Although the majority of Cisco products using these components are experiencing field failure rates below expected levels, the components are known to slowly degrade over time. A handful of our customers have recently experienced a higher number of failures, leading us to change our approach to managing this issue.
Cisco declined to name the supplier that provided the components to the company between 2005 and 2010, saying that it "stands behind the reputation of our products".
However, it has been speculated by the Wall Street Journal that Micron Technology may be the culprit.
The company - without naming names - said in a statement late last week:
Micron acknowledges that it has worked proactively over the past few years with certain infrastructure customers affected by a relatively small number of product failures arising under specific usage conditions.

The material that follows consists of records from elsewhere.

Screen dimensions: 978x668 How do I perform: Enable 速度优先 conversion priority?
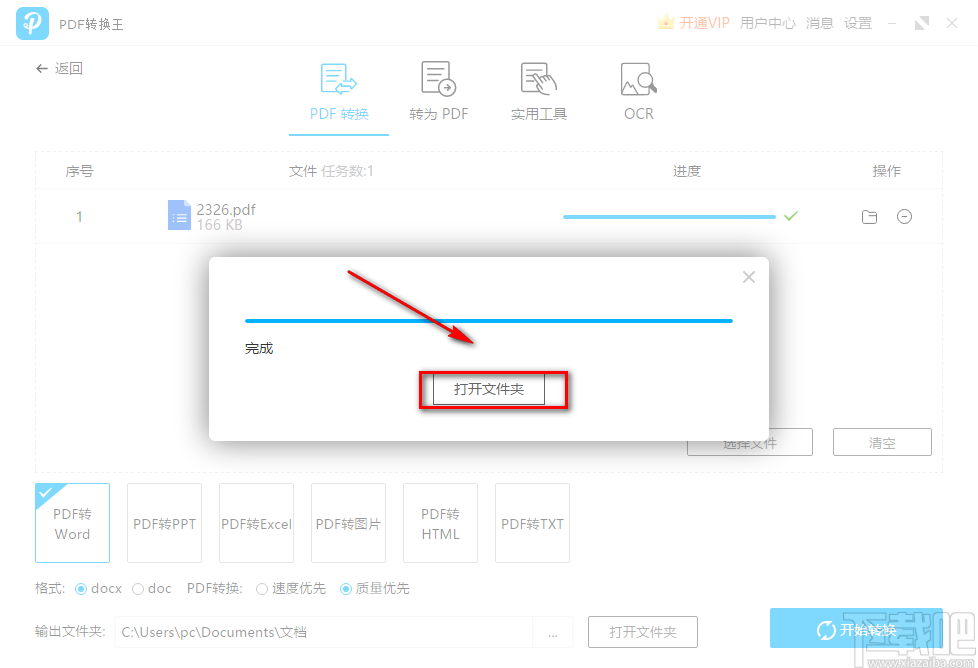(x=260, y=588)
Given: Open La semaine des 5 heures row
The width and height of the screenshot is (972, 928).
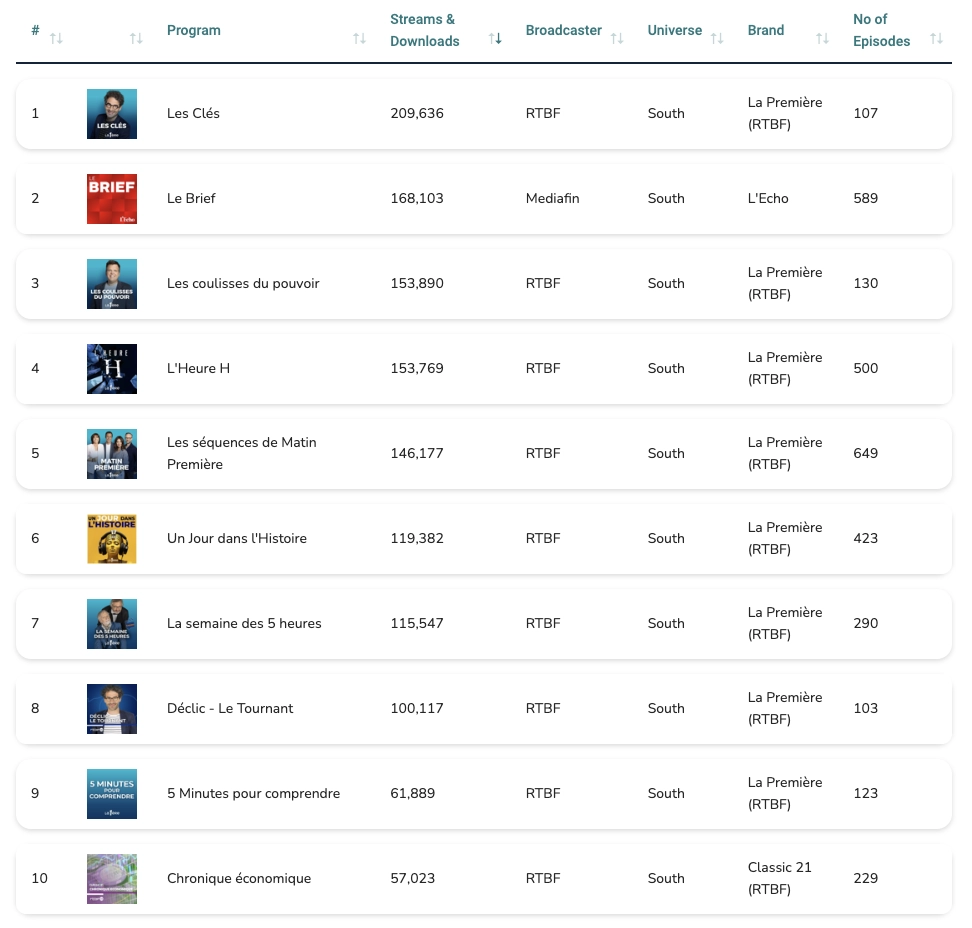Looking at the screenshot, I should click(x=244, y=624).
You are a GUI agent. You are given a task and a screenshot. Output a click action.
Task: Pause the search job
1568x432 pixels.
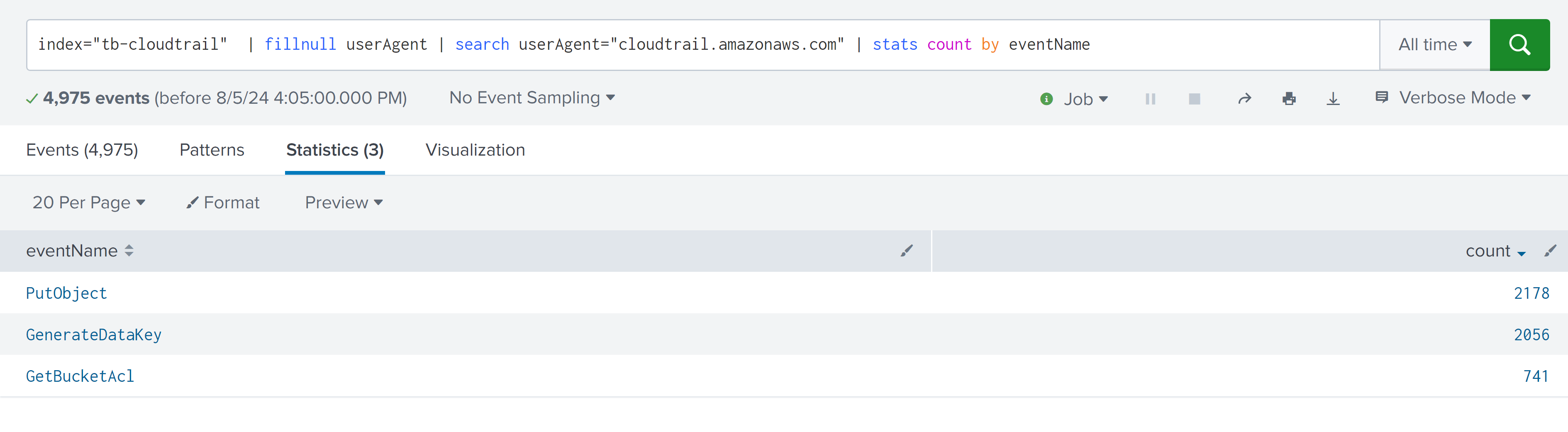[x=1150, y=99]
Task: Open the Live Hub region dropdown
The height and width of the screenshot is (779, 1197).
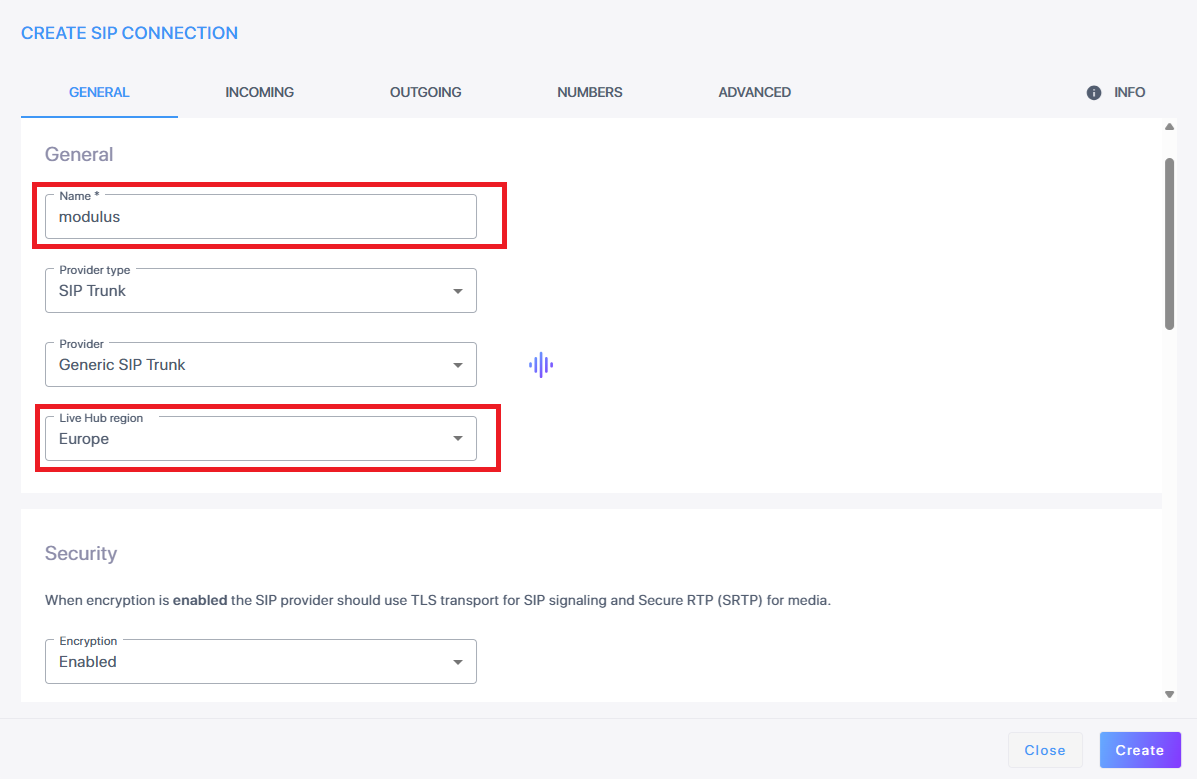Action: click(260, 439)
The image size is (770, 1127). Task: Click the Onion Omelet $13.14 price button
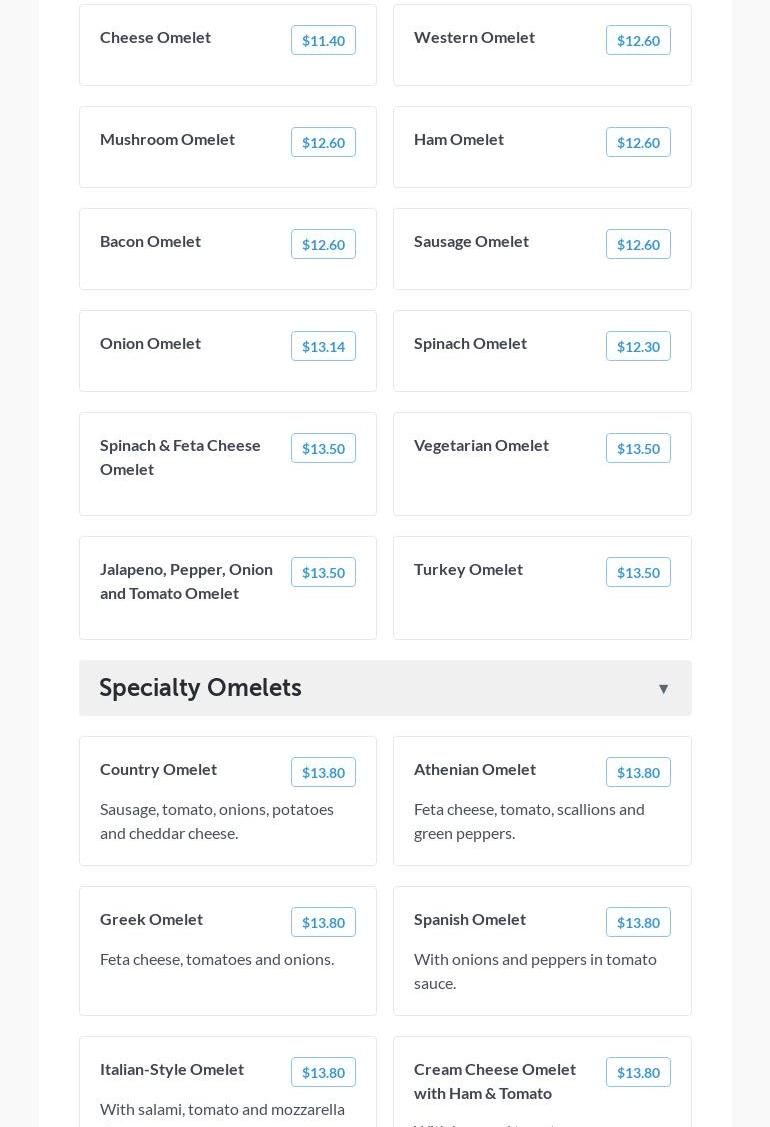point(323,347)
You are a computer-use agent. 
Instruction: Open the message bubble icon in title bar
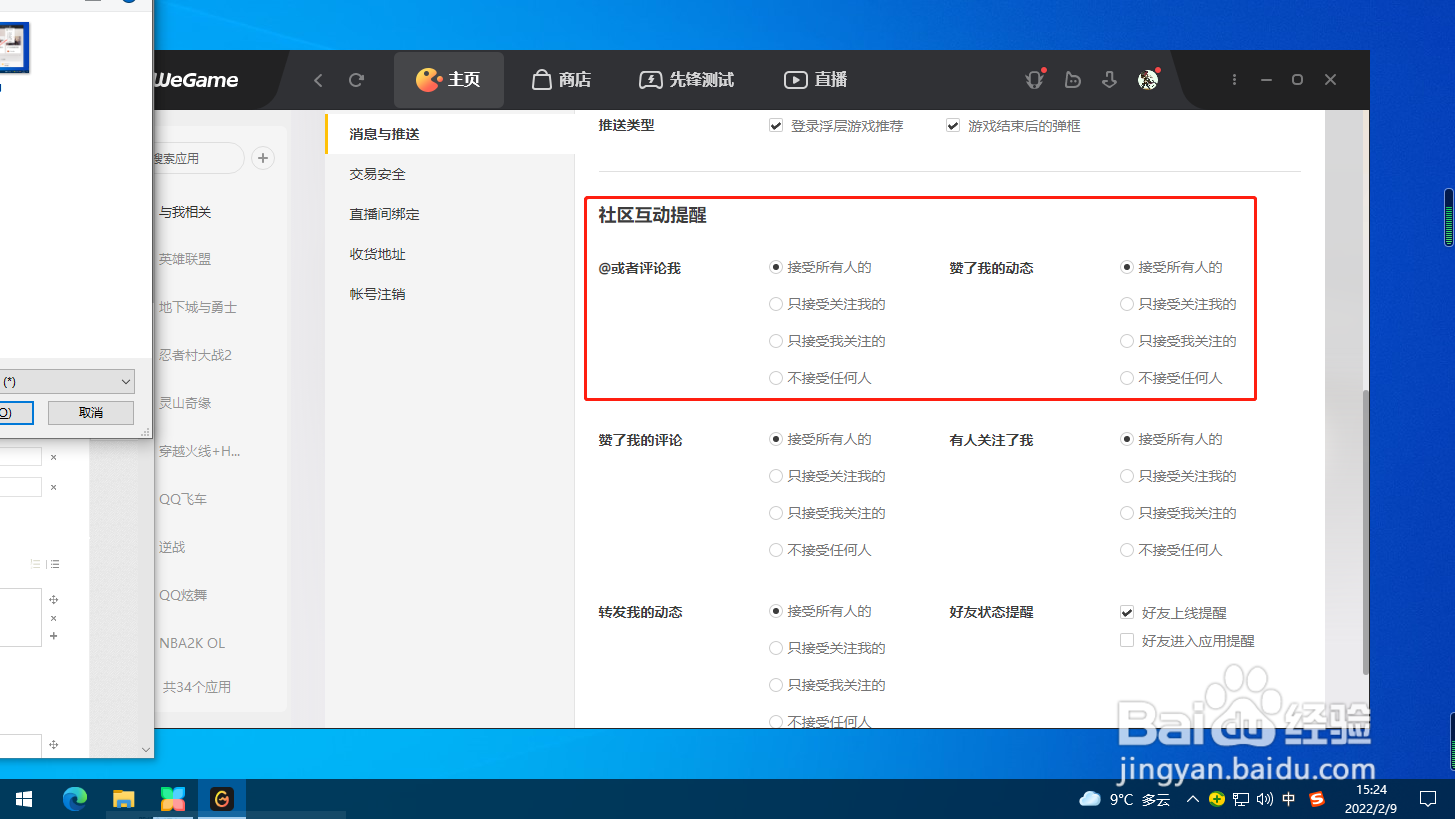[1072, 79]
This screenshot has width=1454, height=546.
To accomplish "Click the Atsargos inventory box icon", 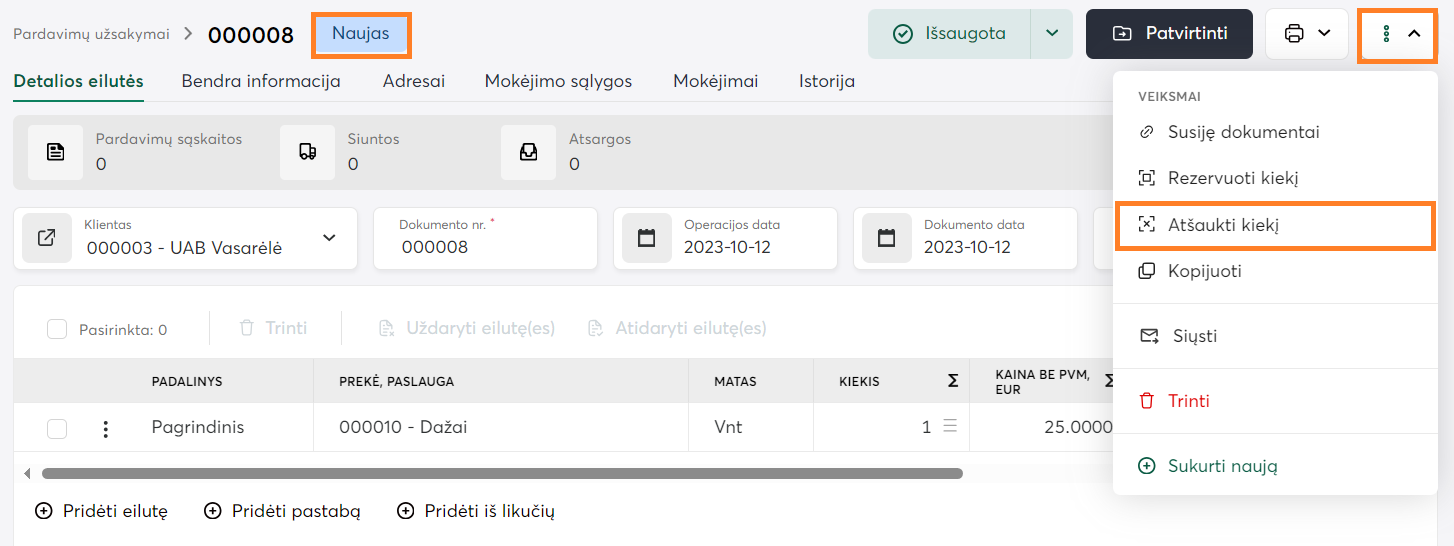I will 529,152.
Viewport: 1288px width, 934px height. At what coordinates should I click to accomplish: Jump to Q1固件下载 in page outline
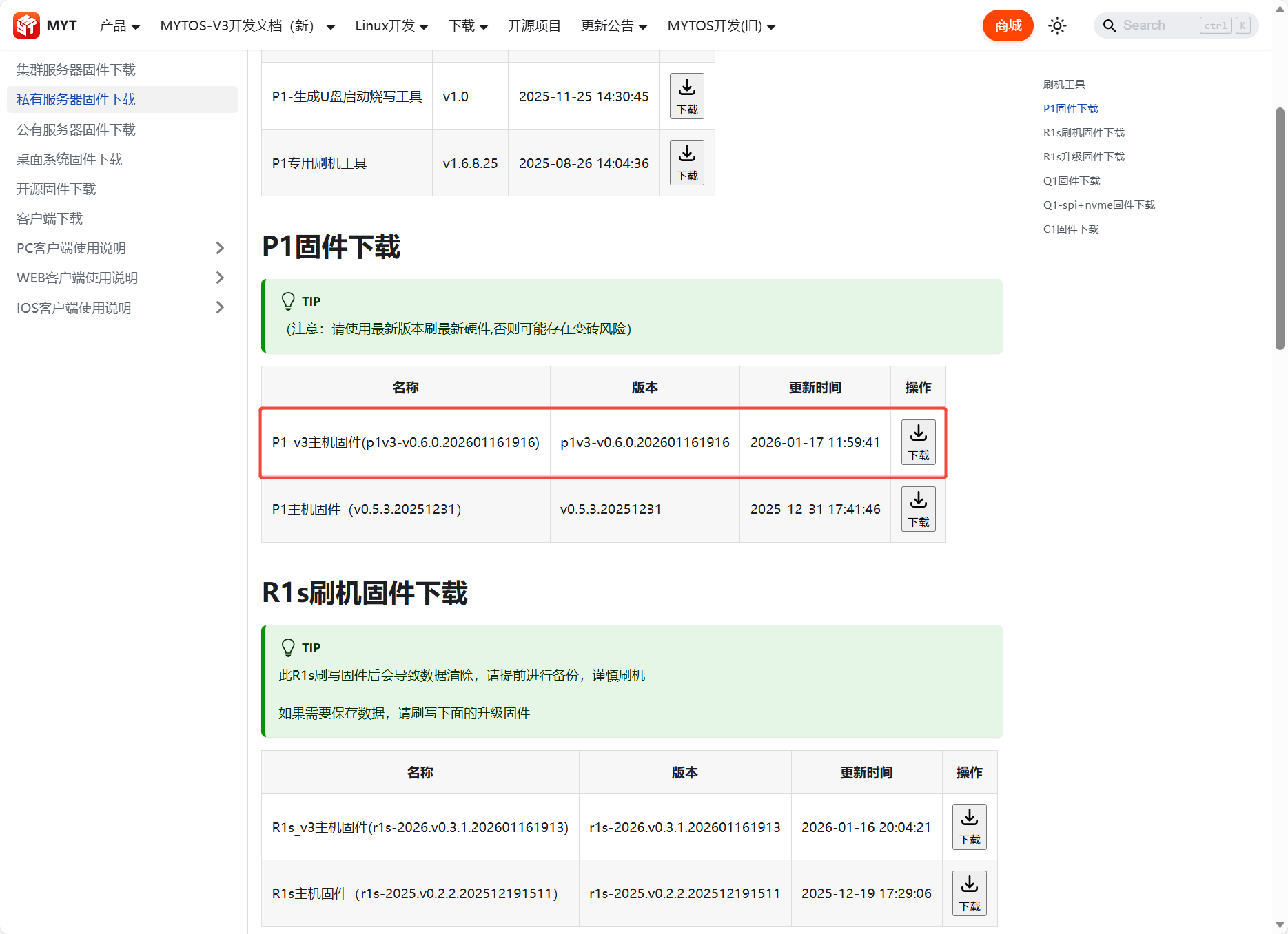tap(1072, 180)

It added that the chipmaker – unlike Cisco – didn't expect its bottom line to be hit by any "material charges arising out of this product issue."
It's unclear if Cisco plans to seek compensation from whomever manufactured the flawed components to cover the cost of supporting them.
The networking firm said that a number of its products were on a long list of memory component-related failures. It advised customers to carefully manage affected kit, which includes routers, switches and wireless products.
Among other things, customers are told to minimise unnecessary power cycling, conduct additional checks following scheduled maintenance activities and to closely monitor the data for all Cisco equipment that is loaded with the dodgy memory components.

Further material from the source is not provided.